▶ _AVAILABLE DATA_
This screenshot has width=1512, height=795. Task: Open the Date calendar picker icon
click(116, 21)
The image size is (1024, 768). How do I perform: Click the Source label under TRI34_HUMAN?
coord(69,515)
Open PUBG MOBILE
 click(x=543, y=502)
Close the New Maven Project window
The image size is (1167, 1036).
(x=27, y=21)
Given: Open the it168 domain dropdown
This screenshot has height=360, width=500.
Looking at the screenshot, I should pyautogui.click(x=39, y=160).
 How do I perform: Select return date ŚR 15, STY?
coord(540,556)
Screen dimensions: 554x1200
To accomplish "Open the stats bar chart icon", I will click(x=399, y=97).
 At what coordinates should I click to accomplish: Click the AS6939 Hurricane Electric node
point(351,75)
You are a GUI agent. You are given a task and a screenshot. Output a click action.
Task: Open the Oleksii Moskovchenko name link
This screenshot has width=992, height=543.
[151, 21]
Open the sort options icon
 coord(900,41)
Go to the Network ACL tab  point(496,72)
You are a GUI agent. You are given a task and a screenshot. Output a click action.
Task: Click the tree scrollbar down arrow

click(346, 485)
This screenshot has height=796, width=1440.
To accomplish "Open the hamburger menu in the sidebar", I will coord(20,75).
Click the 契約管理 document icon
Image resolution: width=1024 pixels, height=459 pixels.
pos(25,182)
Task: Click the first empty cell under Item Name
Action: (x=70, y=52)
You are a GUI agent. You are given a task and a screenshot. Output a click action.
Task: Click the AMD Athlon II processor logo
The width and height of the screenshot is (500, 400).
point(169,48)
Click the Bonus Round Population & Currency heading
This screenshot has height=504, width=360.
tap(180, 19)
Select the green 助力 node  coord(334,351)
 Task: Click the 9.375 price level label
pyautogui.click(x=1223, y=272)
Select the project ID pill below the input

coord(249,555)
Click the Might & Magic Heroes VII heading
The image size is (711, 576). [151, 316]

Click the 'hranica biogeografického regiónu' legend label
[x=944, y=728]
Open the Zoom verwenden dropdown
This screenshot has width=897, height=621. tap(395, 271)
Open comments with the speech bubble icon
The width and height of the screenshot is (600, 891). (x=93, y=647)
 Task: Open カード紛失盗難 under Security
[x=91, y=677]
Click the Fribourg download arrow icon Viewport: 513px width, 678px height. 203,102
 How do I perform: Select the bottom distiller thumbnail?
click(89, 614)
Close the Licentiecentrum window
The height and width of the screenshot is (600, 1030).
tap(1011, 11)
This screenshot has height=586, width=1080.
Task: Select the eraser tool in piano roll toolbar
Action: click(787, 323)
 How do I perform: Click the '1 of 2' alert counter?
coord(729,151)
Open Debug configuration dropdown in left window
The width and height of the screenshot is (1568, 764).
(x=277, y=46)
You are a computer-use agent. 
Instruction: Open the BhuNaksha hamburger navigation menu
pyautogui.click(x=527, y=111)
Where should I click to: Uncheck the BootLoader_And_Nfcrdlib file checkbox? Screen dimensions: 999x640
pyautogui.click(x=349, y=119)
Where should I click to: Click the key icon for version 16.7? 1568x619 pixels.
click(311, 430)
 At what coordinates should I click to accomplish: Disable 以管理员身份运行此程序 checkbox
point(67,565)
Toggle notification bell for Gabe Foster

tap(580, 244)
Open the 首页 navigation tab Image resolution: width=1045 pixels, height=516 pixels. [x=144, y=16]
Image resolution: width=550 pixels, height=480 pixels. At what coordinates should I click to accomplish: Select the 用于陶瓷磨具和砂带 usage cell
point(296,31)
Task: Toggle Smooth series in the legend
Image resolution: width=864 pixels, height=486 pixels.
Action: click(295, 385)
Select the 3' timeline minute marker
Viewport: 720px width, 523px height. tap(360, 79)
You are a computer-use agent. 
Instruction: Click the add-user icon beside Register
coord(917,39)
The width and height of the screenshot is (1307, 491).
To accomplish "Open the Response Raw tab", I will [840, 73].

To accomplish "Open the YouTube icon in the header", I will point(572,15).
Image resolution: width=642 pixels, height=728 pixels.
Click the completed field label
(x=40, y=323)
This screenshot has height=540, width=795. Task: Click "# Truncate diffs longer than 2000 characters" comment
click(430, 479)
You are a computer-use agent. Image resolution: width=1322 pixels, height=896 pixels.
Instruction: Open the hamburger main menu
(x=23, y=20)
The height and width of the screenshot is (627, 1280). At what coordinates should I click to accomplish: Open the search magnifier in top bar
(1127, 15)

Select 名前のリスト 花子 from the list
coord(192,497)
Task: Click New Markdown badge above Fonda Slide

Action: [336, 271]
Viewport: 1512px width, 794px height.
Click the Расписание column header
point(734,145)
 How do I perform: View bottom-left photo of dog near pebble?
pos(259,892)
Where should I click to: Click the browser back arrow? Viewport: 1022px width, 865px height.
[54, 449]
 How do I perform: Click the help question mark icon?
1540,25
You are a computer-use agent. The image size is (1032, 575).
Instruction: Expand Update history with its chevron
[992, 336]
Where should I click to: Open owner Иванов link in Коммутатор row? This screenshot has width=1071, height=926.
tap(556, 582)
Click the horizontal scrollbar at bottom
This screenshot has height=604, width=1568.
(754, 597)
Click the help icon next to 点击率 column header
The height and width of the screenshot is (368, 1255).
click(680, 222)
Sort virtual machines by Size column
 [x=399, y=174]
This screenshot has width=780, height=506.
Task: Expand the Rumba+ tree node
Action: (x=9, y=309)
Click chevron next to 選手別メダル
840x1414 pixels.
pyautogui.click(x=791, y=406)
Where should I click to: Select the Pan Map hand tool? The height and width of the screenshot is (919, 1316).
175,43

▶ _WHAT IS EXPECTED_
Extract the lines of the preceding material that run from the line with "How do I perform: Select the" through the line with "Open the 首页", inclusive, reproducing them exactly and adding nothing.

▶ _OUTPUT_
 How do I perform: Select the bottom distiller thumbnail?
click(89, 614)
Close the Licentiecentrum window
The height and width of the screenshot is (600, 1030).
tap(1011, 11)
This screenshot has height=586, width=1080.
Task: Select the eraser tool in piano roll toolbar
Action: click(787, 323)
 How do I perform: Click the '1 of 2' alert counter?
coord(729,151)
Open Debug configuration dropdown in left window
The width and height of the screenshot is (1568, 764).
(x=277, y=46)
You are a computer-use agent. 
Instruction: Open the BhuNaksha hamburger navigation menu
pyautogui.click(x=527, y=111)
Where should I click to: Uncheck the BootLoader_And_Nfcrdlib file checkbox? Screen dimensions: 999x640
pyautogui.click(x=349, y=119)
Where should I click to: Click the key icon for version 16.7? 1568x619 pixels.
click(311, 430)
 At what coordinates should I click to accomplish: Disable 以管理员身份运行此程序 checkbox
point(67,565)
Toggle notification bell for Gabe Foster

tap(580, 244)
Open the 首页 navigation tab Image resolution: width=1045 pixels, height=516 pixels. [x=144, y=16]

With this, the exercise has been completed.